Task to complete: Using the records below, write out again exactly the lines that begin at the line containing "Collapse the 今天 section in collaboration log" and end at the line containing "The image size is (1456, 819).", and no other lines.

Supplied data:
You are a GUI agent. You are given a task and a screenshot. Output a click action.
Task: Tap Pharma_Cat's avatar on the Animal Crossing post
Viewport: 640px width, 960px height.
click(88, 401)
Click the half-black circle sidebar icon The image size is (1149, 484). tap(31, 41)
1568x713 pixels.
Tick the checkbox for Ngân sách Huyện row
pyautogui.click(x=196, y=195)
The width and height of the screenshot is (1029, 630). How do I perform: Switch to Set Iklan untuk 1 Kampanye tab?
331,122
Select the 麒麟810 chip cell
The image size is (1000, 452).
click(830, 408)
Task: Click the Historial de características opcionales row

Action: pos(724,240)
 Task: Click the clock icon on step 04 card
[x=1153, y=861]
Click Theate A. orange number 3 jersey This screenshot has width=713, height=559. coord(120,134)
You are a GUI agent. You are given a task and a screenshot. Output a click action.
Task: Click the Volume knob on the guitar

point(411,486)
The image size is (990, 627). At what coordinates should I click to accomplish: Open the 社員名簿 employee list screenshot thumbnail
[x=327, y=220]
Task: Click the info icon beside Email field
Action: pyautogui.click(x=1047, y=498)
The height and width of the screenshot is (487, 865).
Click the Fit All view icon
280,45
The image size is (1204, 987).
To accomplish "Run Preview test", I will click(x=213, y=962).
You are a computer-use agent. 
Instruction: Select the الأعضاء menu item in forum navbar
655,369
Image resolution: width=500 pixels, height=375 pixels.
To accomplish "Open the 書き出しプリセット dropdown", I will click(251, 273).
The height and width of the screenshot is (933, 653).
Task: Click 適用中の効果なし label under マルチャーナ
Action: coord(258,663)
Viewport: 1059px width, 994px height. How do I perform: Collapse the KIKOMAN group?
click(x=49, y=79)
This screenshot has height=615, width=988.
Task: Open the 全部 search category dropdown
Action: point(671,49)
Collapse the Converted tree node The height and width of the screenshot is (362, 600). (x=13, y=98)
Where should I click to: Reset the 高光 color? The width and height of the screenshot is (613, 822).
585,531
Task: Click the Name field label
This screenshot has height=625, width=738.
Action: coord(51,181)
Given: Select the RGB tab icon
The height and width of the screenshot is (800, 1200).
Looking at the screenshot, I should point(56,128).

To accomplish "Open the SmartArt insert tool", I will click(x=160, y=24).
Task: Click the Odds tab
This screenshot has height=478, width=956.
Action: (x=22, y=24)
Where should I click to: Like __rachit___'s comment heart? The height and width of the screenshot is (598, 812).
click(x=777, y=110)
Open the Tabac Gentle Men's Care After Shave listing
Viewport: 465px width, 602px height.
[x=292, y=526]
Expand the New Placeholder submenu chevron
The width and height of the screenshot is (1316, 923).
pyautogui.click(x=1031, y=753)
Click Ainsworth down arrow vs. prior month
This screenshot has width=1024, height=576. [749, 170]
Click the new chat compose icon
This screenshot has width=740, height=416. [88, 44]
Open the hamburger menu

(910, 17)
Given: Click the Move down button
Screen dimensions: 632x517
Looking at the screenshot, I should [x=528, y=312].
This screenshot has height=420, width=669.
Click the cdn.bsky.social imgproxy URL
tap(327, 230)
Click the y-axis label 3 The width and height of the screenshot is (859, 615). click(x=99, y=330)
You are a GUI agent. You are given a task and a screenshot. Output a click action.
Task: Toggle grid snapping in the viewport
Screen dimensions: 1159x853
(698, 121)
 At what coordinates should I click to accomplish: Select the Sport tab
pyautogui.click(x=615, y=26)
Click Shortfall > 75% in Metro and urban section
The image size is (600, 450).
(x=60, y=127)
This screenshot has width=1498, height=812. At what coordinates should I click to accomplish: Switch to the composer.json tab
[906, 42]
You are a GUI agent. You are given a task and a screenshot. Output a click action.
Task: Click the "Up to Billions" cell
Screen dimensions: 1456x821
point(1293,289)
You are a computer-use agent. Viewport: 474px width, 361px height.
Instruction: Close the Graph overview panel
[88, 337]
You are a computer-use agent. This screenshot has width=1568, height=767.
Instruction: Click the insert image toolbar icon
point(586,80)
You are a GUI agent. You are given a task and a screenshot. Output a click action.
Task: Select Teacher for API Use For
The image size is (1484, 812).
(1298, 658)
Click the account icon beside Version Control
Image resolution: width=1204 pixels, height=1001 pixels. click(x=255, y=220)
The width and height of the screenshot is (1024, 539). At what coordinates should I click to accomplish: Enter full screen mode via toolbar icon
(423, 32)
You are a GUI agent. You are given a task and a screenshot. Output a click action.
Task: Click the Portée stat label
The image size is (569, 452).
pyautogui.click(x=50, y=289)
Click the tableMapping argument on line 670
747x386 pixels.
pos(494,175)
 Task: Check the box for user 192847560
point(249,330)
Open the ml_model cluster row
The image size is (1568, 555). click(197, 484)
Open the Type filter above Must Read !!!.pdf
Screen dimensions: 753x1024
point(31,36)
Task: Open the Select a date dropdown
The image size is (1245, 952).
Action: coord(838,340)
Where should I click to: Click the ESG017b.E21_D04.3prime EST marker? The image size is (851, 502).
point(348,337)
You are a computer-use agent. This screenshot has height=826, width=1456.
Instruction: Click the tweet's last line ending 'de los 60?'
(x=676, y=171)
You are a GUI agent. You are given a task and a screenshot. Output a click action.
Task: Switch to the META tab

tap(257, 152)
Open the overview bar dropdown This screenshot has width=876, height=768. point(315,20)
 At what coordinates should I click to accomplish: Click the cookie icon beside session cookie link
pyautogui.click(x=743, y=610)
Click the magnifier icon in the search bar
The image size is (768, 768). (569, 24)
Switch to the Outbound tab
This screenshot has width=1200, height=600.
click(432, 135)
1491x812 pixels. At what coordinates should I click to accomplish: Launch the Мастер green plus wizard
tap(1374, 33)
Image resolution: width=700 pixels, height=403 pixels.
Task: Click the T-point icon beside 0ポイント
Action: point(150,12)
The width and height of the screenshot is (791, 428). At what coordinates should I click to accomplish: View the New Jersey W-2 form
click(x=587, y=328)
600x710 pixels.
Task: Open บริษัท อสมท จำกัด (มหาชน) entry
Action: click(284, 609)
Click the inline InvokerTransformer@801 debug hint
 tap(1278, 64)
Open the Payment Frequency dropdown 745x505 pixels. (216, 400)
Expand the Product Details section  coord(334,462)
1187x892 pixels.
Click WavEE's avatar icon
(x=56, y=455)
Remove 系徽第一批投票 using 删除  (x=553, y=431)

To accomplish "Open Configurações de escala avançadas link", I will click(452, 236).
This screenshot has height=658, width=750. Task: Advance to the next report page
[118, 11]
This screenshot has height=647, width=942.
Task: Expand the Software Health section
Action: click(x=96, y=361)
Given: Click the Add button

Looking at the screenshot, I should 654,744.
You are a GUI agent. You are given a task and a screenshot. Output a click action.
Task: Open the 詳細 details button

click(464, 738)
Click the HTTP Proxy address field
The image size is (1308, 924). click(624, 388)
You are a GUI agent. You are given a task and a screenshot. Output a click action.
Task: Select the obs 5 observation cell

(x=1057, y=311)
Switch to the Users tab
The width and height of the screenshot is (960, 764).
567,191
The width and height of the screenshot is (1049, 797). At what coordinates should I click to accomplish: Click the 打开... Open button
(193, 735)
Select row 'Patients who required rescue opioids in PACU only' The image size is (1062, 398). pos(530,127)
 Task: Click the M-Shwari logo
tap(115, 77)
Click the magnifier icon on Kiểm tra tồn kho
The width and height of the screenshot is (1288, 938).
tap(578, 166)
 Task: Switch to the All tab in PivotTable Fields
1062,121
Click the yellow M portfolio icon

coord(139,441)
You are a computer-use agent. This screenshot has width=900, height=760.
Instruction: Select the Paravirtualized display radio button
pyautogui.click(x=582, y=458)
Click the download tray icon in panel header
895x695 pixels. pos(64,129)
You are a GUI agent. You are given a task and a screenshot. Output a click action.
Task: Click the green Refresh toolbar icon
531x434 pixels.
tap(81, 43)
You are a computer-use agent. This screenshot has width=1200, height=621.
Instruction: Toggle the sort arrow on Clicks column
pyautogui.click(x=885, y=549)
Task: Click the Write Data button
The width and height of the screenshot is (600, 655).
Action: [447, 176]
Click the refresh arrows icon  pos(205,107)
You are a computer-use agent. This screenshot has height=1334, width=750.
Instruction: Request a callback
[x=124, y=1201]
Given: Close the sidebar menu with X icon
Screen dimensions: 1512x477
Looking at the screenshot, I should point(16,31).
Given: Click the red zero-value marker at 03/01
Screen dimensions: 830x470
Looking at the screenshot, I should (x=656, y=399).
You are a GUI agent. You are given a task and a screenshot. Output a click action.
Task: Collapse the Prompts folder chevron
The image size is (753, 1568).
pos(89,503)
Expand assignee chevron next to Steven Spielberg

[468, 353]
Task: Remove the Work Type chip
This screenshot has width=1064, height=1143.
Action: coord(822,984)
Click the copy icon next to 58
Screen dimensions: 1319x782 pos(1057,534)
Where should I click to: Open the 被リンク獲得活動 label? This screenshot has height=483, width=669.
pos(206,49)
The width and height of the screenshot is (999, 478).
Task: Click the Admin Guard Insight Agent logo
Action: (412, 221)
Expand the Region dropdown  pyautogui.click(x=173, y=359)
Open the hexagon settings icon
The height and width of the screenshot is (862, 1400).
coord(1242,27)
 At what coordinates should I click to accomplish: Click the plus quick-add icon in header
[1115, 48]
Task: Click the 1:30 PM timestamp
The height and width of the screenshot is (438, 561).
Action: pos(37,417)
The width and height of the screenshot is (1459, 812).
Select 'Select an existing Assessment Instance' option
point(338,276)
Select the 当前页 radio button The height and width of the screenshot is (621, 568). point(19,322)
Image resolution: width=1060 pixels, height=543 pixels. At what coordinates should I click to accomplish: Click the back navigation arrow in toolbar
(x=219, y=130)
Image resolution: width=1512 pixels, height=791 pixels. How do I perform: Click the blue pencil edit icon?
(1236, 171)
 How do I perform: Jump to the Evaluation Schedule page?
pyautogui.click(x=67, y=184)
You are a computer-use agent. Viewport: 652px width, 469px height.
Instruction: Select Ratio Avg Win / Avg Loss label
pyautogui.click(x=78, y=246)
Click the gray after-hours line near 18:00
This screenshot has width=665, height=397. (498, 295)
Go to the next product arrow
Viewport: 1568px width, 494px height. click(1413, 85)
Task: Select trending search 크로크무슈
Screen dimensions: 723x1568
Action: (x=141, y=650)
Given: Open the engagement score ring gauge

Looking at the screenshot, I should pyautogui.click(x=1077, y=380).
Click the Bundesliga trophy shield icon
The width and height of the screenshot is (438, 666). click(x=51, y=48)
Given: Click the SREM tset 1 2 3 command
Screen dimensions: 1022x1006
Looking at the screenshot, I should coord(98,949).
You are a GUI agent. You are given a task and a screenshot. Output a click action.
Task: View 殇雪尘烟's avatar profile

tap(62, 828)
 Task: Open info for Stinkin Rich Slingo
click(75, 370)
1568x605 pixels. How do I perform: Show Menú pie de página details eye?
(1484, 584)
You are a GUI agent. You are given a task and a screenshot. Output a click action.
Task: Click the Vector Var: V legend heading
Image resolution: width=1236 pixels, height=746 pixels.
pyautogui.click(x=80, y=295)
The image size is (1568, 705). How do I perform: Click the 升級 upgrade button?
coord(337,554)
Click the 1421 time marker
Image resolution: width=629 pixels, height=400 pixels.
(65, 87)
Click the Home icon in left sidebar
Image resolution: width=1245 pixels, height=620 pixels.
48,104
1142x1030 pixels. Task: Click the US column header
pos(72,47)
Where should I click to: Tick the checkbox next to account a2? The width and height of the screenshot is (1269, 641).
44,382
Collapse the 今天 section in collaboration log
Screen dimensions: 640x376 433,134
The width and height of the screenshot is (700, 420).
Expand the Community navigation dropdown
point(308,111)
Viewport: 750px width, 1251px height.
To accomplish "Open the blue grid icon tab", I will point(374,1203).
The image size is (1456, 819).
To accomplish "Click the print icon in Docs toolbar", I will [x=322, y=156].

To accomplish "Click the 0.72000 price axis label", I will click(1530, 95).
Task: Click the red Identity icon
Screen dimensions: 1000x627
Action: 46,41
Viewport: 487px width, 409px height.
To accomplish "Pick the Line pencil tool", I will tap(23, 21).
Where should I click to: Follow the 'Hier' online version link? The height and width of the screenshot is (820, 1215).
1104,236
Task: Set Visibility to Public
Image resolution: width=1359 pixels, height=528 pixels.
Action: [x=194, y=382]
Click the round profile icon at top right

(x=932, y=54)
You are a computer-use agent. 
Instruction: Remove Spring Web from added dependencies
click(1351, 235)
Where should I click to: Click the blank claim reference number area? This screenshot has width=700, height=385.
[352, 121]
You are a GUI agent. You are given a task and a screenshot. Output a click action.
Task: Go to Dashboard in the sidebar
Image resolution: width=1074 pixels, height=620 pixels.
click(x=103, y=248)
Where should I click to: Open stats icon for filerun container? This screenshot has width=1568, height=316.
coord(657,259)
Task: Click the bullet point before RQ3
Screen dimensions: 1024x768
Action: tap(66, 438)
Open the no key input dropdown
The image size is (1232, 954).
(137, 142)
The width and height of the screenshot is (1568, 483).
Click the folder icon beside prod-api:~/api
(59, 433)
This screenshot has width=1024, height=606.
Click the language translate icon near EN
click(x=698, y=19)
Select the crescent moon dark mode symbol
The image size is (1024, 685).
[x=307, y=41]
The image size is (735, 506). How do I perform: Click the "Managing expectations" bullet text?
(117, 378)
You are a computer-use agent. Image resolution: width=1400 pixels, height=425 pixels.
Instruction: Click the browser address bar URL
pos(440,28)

Exercise response:
Collapse the 今天 section in collaboration log
Screen dimensions: 640x376 433,134
The width and height of the screenshot is (700, 420).
Expand the Community navigation dropdown
point(308,111)
Viewport: 750px width, 1251px height.
To accomplish "Open the blue grid icon tab", I will point(374,1203).
The image size is (1456, 819).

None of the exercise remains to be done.